Like Rundlet and many leaders in the world of news fundraising, Anglin is still familiarizing herself with ANNO. She welcomes the alliance’s presence but points out that she and her colleagues must be mindful of the needs of many small outlets operating in the vast ecosystem of nonprofit journalism. “ANNO represents one segment of the small nonprofits,” Anglin says. “We want to make sure we are being equal when we are talking with any small group, which is why we did the open call. ANNO will be invited, but others will be invited too.”
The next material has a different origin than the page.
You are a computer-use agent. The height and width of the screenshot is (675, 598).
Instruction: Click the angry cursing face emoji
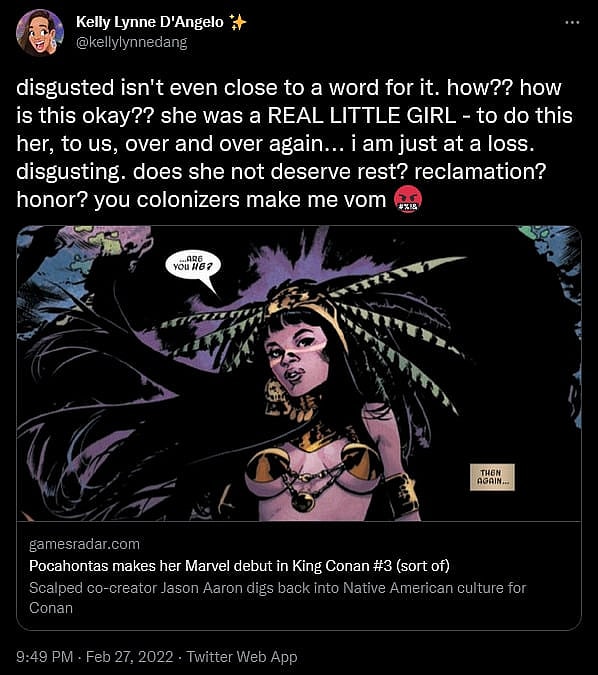pos(408,200)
Although ANNO’s membership has grown, several outlets have exited the group due to various philosophical differences. One of those is AfroLA, which left in December 2024. “They are trying to really challenge and add to the narrative,” Amihere said prior to the group’s departure. “But what happens when that passes? What are the next steps? I’m very much someone who thinks a couple steps down the road. And I’m wondering, where do we go after that?” Amihere stresses that AfroLA did not end its affiliation with ANNO on bad terms and wishes the group well.
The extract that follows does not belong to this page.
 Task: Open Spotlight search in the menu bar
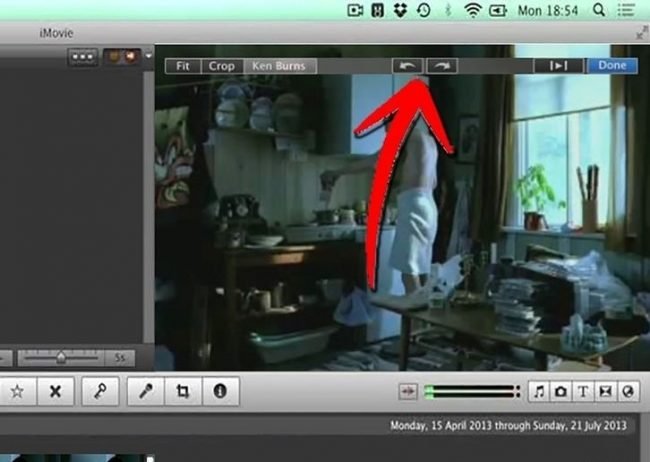point(600,10)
A big believer in ANNO’s future is Alice Dreger, the founder and former publisher of the Michigan investigative news site East Lansing Info, which is an original ANNO member outlet. Dreger, who retired from the publication in 2023, is optimistic that ANNO can mobilize local news nonprofits across the country to address funding issues. She notes that in less than one year’s time, ANNO membership reached approximately one-tenth that of INN.

“I think ANNO is already successful,” says Dreger, who currently runs the site Local News Blues and is an advisor to The Shoestring, an ANNO member outlet covering news in Western Massachusetts. “It is extremely successful in terms of making noise, and the peer support is outstanding. I think you can hear that from all the members who belong to it continue to have conversations with each other.”

While ANNO’s members strongly support its egalitarian ethos, some question whether a group with neither a management structure nor personnel can effectively win over funders for more resources and financial support to small news nonprofits. “I don’t doubt their devotion or their sincerity or their need,” says LION executive director Chris Krewson. “I happen to believe that it takes dedicated staff to make change. To meet this massive need, there needs to be dedicated people attached to it.”

Pramas takes a long view when assessing ANNO’s future, where the organization could conceivably assume some conventional business services. He poses the possibility of ANNO providing bookkeeping assistance for smaller organizations, which might otherwise be time- and cost-prohibitive, and which could be financed by raised funds rather than charged expenses. He also has not ruled out the possibility of staffing if the alliance grows across different regions.

The prospect of ANNO adopting more of a conventional management mindset could materialize if the alliance grows its membership and resources enough to attract major donors to facilitate funding opportunities for other outlets. Such an arrangement would not be entirely dissimilar to what INN and LION currently do for their members. “We recognize the position folks are in,” Pramas says. “We’ve started to appreciate things from the point of view of the people that run these institutions that we’re criticizing.”